** start of Given entries **
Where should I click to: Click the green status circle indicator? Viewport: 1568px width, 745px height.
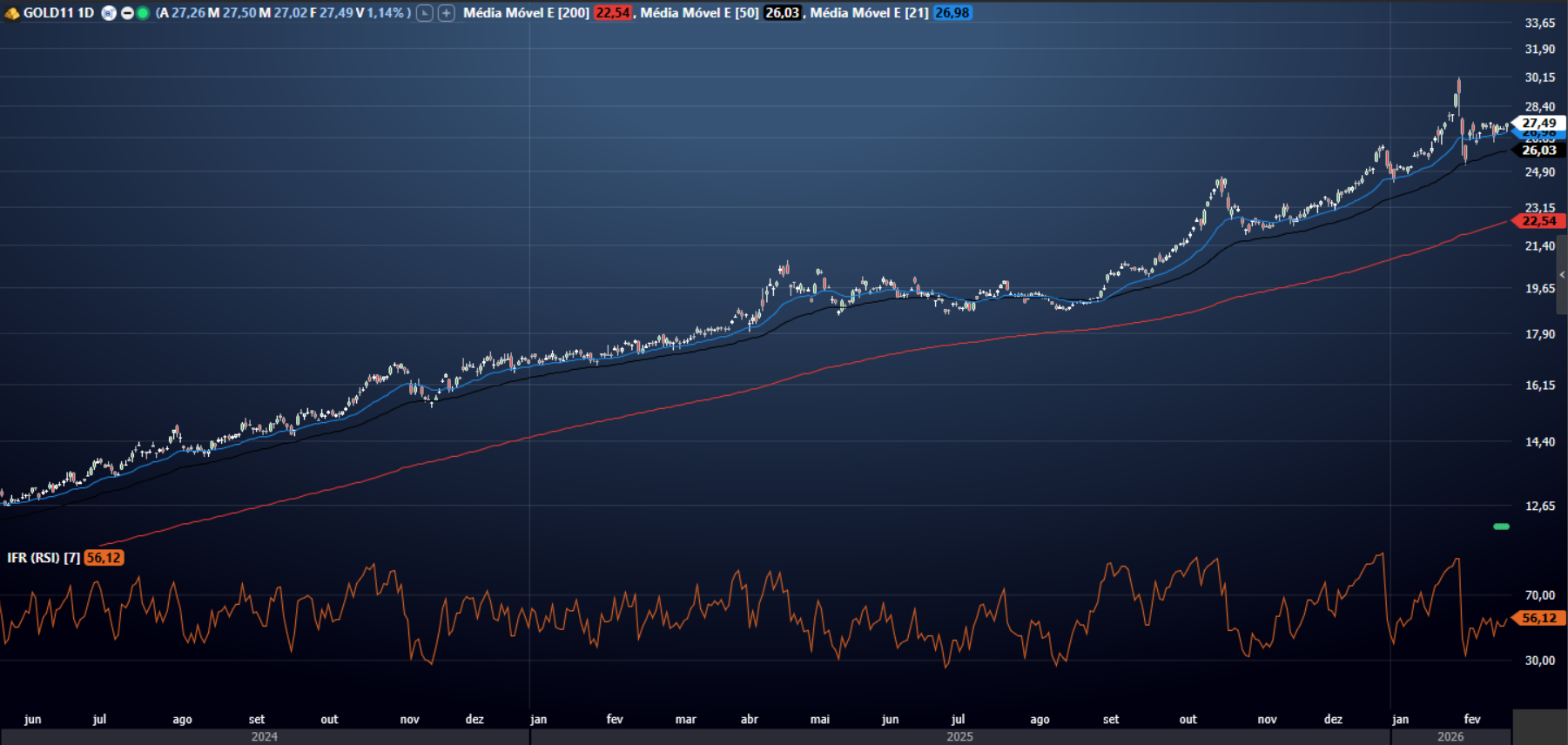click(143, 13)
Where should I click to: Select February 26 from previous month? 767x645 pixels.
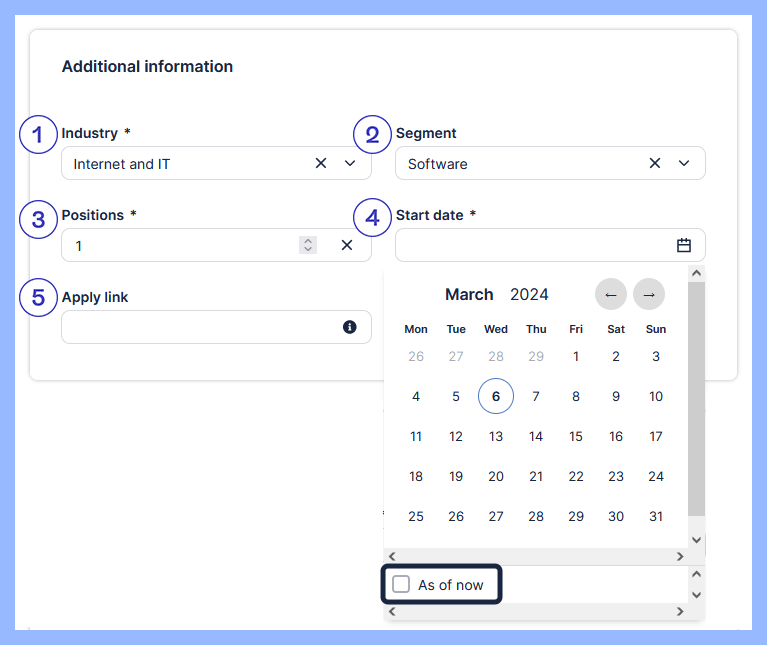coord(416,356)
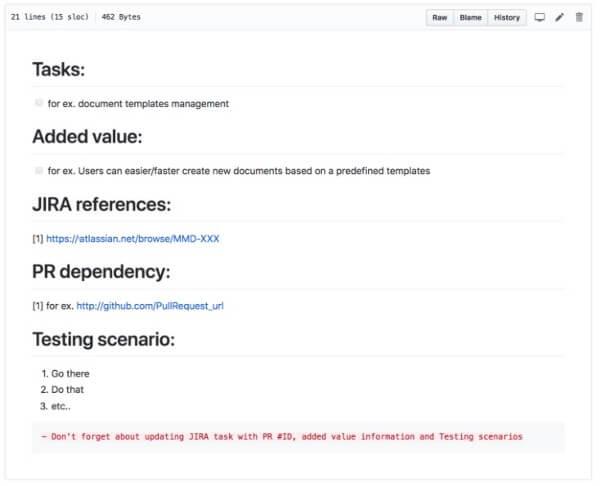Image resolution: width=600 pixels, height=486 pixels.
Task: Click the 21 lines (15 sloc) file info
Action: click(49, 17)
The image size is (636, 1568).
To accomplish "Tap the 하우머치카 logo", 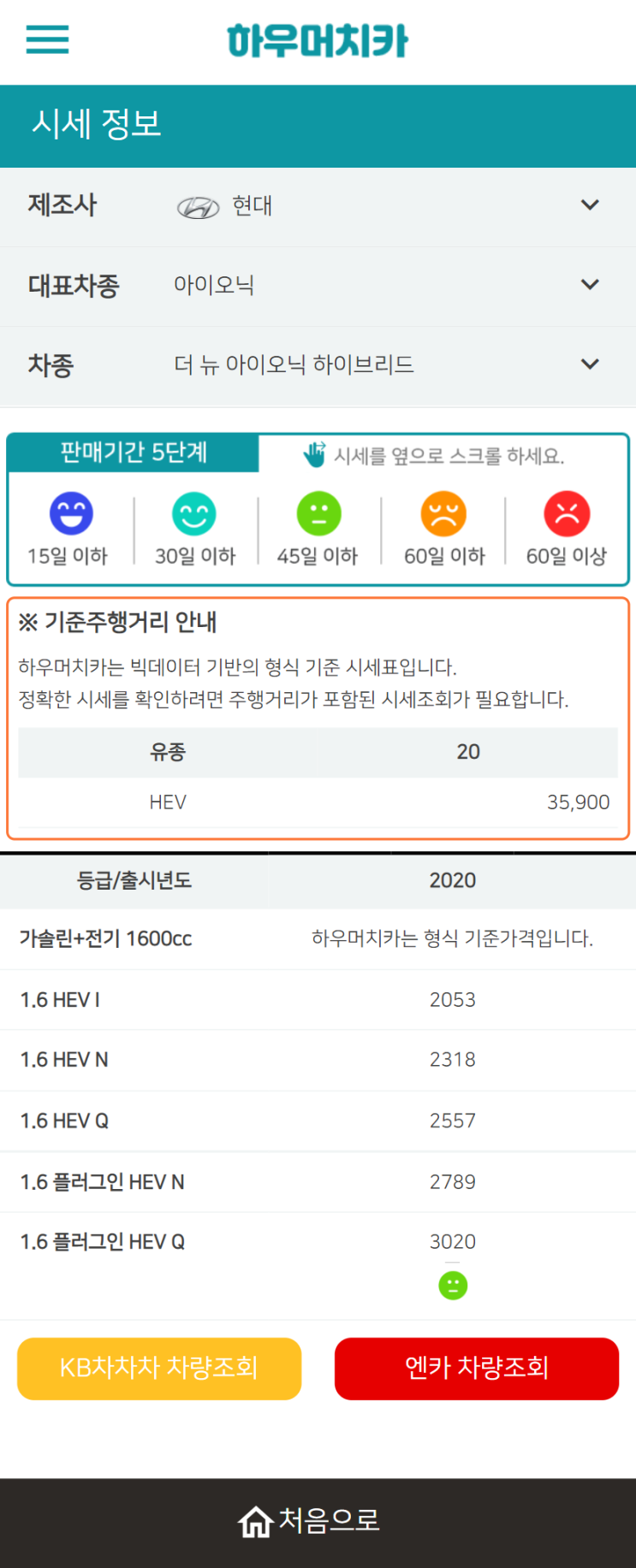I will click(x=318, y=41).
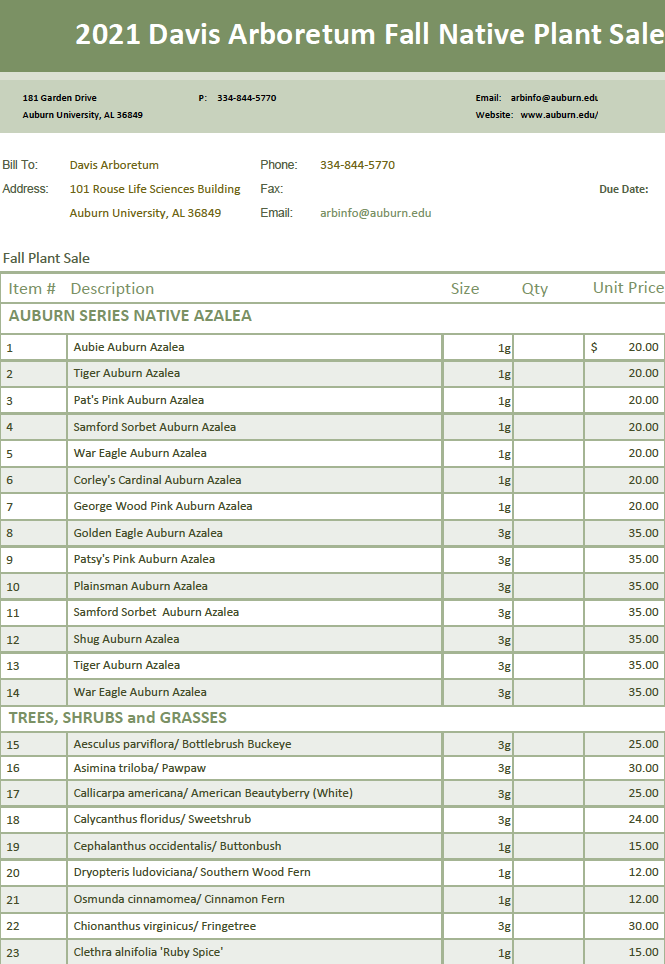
** end of Given entries **
• What is required
Repeat the data from the line with "Where should I click to: Select" to the line with "Action: click(49, 17)", both included, and leave the pictures out of your answer.

• The solution
Where should I click to: Select February 26 from previous month? 767x645 pixels.
coord(416,356)
Image resolution: width=600 pixels, height=486 pixels.
Task: Click the 21 lines (15 sloc) file info
Action: click(49, 17)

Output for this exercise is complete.